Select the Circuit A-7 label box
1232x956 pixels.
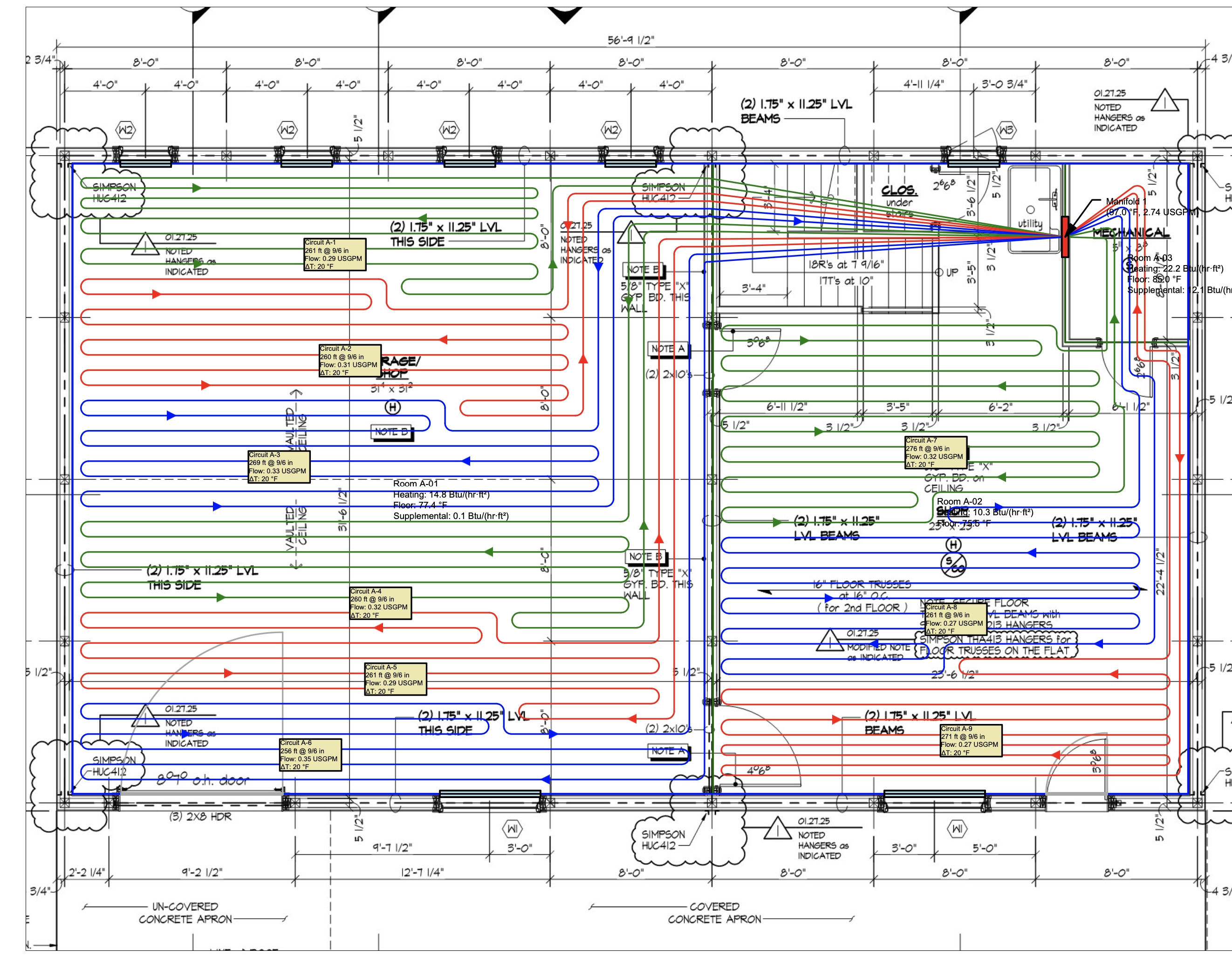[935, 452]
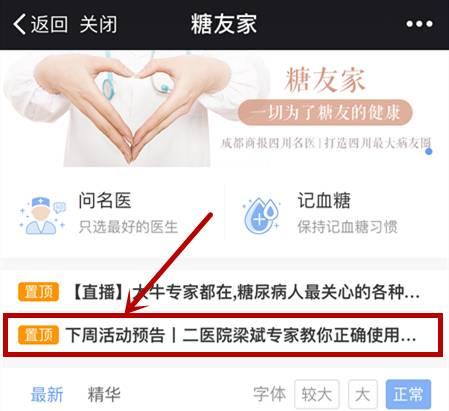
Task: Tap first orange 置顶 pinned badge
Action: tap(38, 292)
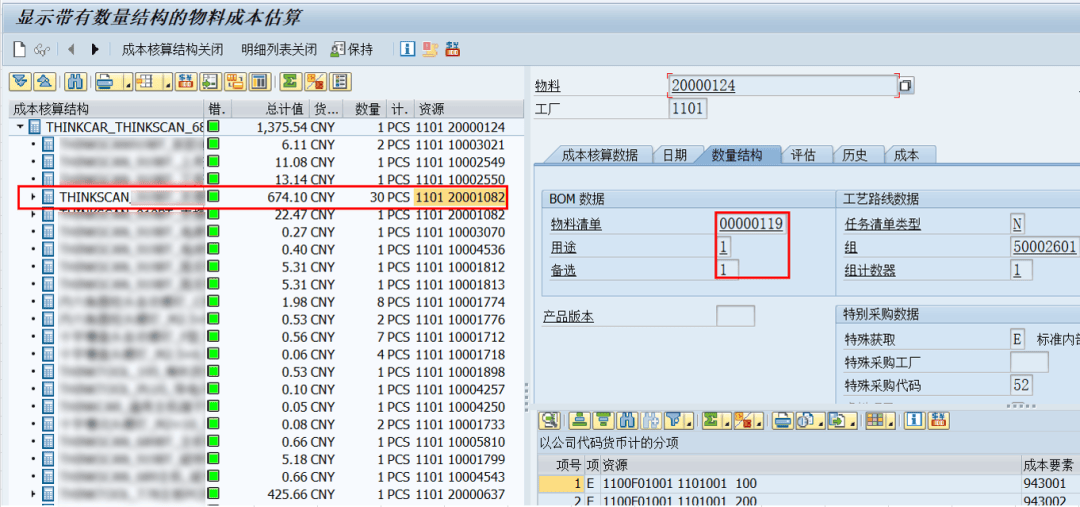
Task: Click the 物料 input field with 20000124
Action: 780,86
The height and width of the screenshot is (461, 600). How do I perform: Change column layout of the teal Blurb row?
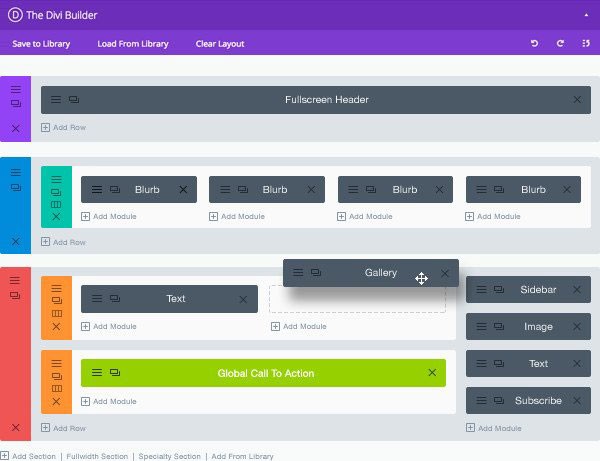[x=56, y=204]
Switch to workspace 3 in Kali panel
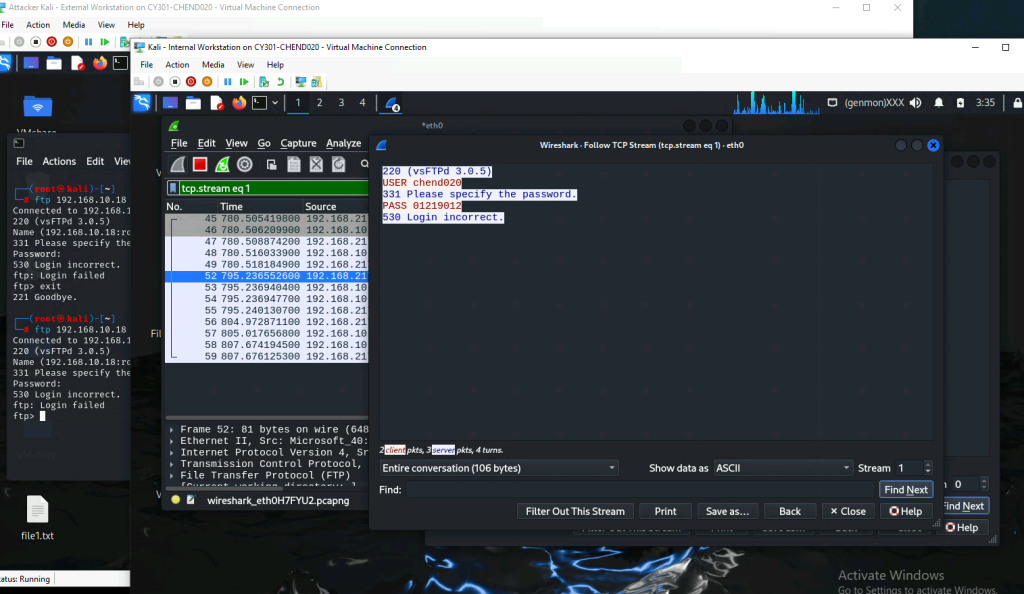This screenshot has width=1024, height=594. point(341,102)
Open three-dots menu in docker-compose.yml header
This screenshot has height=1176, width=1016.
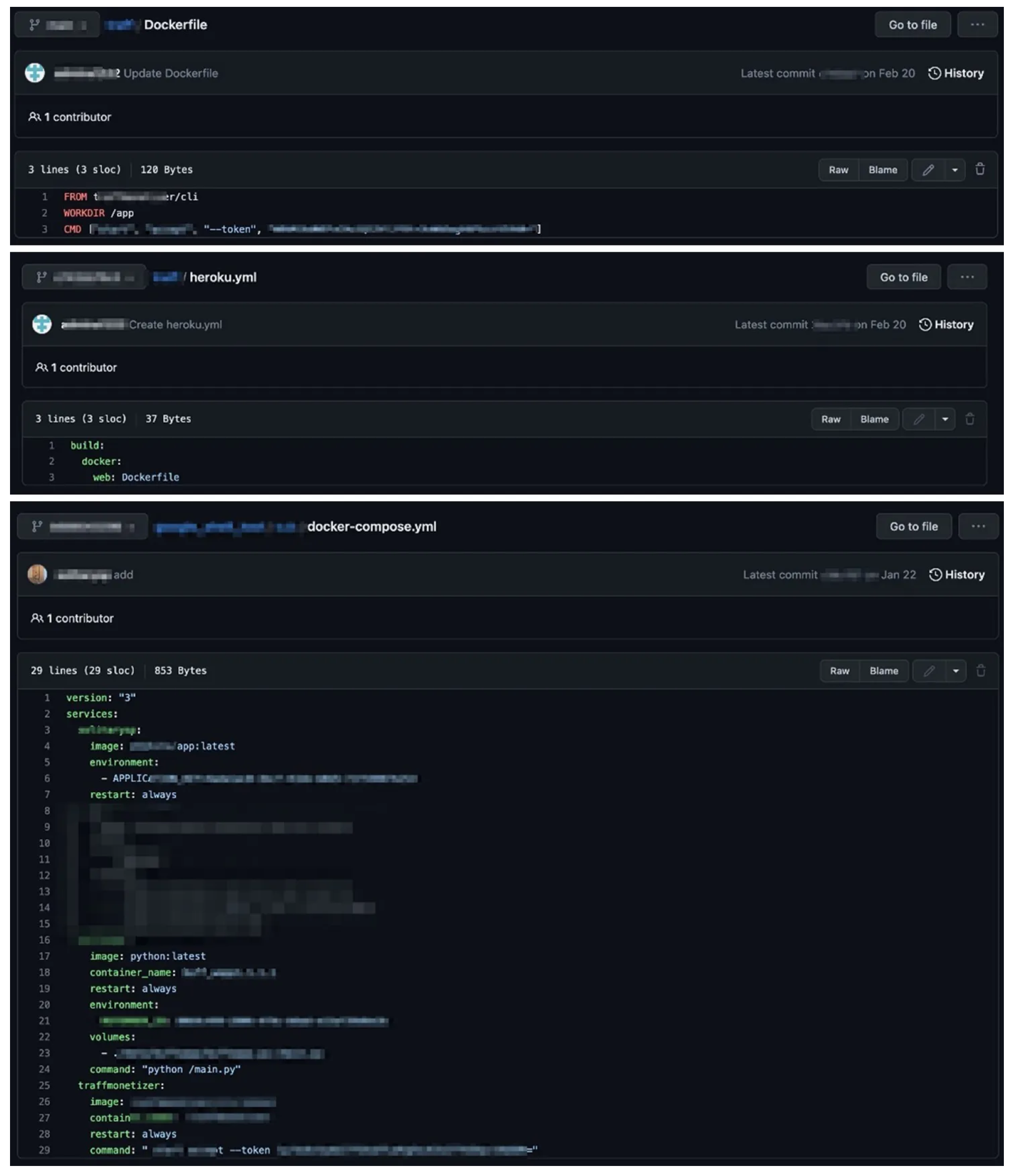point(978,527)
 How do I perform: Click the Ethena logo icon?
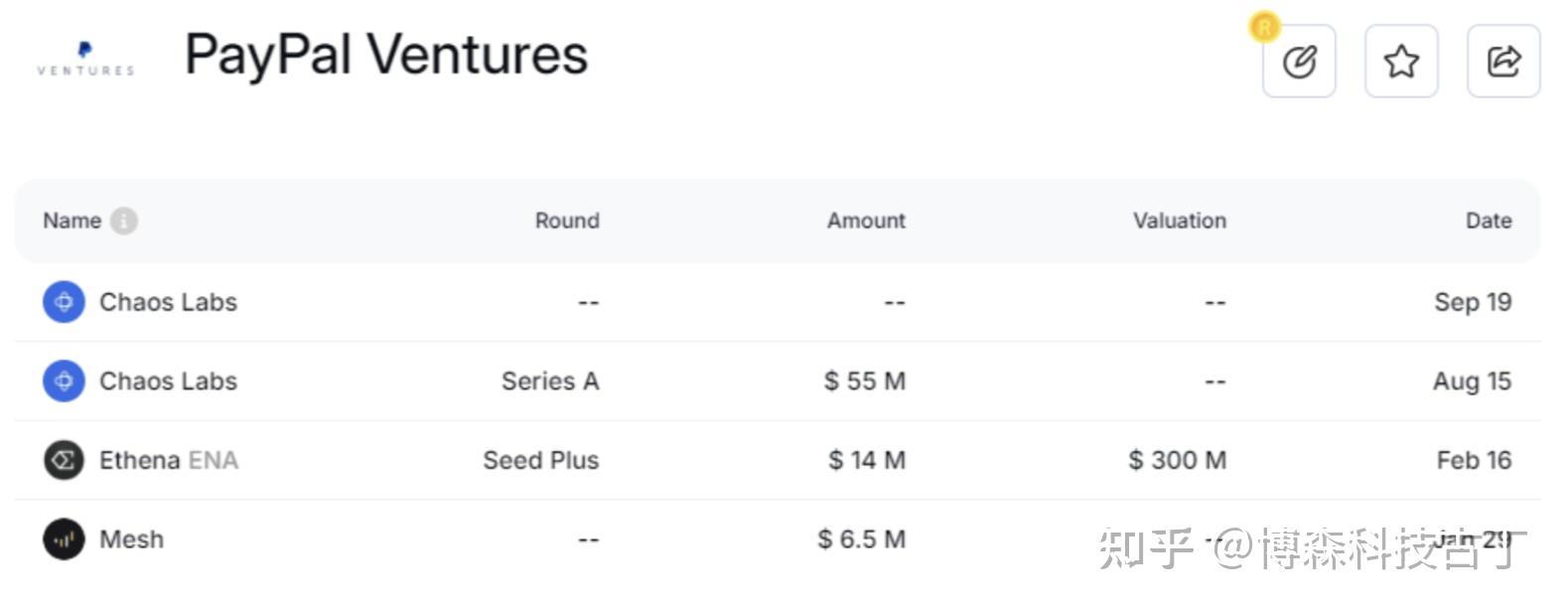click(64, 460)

**Exercise instructions**
Output the part of the items that opens with the line containing "The height and" and closes with the line containing "point(978,527)" as a JSON list of strings, one string per line, with blank lines and the pictures left out.

**Task answer**
[
  "The height and width of the screenshot is (461, 600). How do I perform: Change column layout of the teal Blurb row?",
  "[x=56, y=204]",
  "Switch to workspace 3 in Kali panel",
  "This screenshot has width=1024, height=594. point(341,102)",
  "Open three-dots menu in docker-compose.yml header",
  "This screenshot has height=1176, width=1016.",
  "point(978,527)"
]